Через два часа, уже в машине, я рассказал об этом македонскому поэту Евтиму Маневу.
— Да, да, конечно, — отвечал он мне, — у нас в газете был заголовок: «Умер автор “Катюши”»…
Так мы начинали
То есть начинали мы, разумеется, по — разному. Кто в литературном объединении при газете, издательстве или заводе. Кто еще раньше, в литературном кружке Дворца пионеров. Кто в армейской редакции. Но характерно: едва ли не все, кто начинал в наше время, сошлись потом в Литературном институте; миновавшего его — пожалуй, не вспомнить. Короче, во всем этом видна определенная стройная система. Дальше — опять было у всех по — разному.
Я же перво — наперво хочу сказать здесь об ответственнейшей для начинающего поре, когда он еще нигде не числится, ни с кем не связан, а сам по себе, самому себе предоставлен. Может быть, в это время и вырабатываются самостоятельные качества, столь необходимые художнику, которые не приобретешь в литкружке.

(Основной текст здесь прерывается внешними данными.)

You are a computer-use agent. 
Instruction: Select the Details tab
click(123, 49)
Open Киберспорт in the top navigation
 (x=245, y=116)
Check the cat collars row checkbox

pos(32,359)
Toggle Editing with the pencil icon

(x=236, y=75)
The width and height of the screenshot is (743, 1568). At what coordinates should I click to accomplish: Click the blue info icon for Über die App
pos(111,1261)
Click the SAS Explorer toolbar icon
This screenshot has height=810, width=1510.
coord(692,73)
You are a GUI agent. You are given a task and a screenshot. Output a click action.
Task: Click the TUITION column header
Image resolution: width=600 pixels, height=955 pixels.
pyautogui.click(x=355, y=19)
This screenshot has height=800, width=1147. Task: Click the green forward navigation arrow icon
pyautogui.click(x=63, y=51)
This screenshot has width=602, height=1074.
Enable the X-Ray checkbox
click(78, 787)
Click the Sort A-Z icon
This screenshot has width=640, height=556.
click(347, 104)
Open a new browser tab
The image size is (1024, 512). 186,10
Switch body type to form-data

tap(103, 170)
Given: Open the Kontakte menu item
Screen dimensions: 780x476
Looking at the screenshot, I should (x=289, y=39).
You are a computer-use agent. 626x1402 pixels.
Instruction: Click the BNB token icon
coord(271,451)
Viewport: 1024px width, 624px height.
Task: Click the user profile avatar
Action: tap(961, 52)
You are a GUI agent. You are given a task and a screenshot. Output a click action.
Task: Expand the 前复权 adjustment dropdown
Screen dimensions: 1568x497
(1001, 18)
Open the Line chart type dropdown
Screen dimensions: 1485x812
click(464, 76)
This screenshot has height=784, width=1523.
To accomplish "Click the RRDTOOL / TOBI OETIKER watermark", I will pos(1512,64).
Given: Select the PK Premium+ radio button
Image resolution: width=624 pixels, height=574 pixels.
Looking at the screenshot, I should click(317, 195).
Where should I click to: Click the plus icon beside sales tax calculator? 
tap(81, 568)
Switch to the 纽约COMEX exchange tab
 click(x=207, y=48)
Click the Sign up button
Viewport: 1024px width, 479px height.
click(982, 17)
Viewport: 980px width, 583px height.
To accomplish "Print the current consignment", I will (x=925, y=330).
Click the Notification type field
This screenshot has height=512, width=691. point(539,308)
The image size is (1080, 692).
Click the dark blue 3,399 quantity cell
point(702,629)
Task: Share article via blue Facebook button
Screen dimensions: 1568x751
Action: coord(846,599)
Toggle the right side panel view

Ощущение — на всю жизнь — твоей ответственности перед всеми и что отвечаешь ты один.
«Начало было так далёко, так робок первый интерес». Это поразительно верно, и думаю, что бросившие сочинительство в ранней молодости (а были среди них и очень способные) вряд ли испытывают особые сожаления, — они еще не успели войти в это целиком, это не стало их жизнью, и они отказались от этого с легкостью, а ведь нельзя же с легкостью отказаться от жизни.
Что сказать о тогдашних собственных стихах? Мне кажется, начинал я слабо. Из тетрадочки, прочитанной Исаковским, я отобрал потом для первой книжки три стихотворения. Одно из них впоследствии было издано еще раз. И все.
По правде сказать, я даже немного удивился, встретив через несколько лет в книге у Михаила Васильевича такие слова:
«В свое время я читал также стихи молодых поэтов Константина Ваншенкина и Ивана Ганабина. И об этих стихах можно было с уверенностью сказать, что их авторы — люди талантливые».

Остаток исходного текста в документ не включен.